December 12, 2008

Ambassador Schulte Remarks on U.N. Agency Probe of Iran, Syria

Statement by Ambassador Gregory L Schulte
Permanent U.S. Representative to the IAEA
Vienna, November 21, 2008

Earlier this week, Director General Mohamed ElBaradei released reports on the IAEA’s investigation of Iran and Syria.

The Director General reports that Iran continues to enrich uranium – this despite the absence of an obvious civil requirement. At the same time, Iran refuses to explain its past activities relevant to fashioning highly enriched uranium into nuclear weapons. This is deeply troubling. It is deeply troubling because Iran’s actions violate multiple resolutions of the IAEA Board and the UN Security Council. It is deeply troubling because it is only a small step from the low enriched uranium that Iran is now stockpiling to the highly enriched uranium that Iran would need to build a bomb.

This week’s report on Syria is the first written report on the IAEA’s investigation. At the September meeting of the IAEA Board, the Director General said that he would issue a written report if he has something of substance to report. Reading the report makes clear that he does. Indeed the report raises real, substantive concerns that deserve careful consideration by the IAEA Board and continued investigation by the Agency’s inspectors.

The Director General’s report reinforces the assessment of my government that Syria was secretly building a nuclear reactor in its eastern desert and thereby violating its IAEA safeguards obligations. The report sharply contradicts a number of Syria’s claims and catalogues Syria’s repeated refusal to answer IAEA questions. We strongly support the IAEA’s continued investigation and encourage Syria’s authorities to give Agency inspectors necessary access to facilities, individuals, and information. The IAEA needs to understand what Syria was building in secret then buried under meters of earth and a new building. The IAEA also needs to be confident that there are no other undeclared activities in Syria.

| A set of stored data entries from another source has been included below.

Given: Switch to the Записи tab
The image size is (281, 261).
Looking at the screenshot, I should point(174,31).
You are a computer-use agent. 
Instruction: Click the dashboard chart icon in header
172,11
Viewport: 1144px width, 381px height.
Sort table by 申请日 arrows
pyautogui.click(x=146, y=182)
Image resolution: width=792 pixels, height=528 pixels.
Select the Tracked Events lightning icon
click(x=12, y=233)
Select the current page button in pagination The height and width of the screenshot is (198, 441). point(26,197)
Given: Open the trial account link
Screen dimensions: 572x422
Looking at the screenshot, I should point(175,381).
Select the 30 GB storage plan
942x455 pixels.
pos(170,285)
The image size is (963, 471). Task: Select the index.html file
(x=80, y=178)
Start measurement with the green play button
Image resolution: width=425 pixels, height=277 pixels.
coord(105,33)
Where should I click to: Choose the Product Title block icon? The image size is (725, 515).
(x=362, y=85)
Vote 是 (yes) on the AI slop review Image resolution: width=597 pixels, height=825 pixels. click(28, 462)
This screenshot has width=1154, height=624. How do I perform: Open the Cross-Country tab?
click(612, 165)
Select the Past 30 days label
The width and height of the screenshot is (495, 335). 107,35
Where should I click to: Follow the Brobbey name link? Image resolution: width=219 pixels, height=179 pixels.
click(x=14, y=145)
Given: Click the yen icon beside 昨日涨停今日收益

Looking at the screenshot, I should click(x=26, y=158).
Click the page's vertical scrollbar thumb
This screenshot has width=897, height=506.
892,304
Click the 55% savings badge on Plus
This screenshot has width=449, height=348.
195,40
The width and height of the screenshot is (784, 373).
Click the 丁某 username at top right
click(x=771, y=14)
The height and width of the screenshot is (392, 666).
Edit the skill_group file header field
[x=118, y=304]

Syria is not Iran, and we do not seek to make Syria into Iran. But this requires Syria to cooperate with the IAEA. We hope that it will not adopt the tactics of hindrance and unhelpfulness that Tehran has so finely honed and that remain so evident in the Director General’s latest report.

The IAEA Board will consider both of these reports at its meeting next week. We expect Board members to call on both countries to cooperate with the IAEA and meet their international obligations.

(Distributed by the Bureau of International Information Programs, U.S. Department of State.)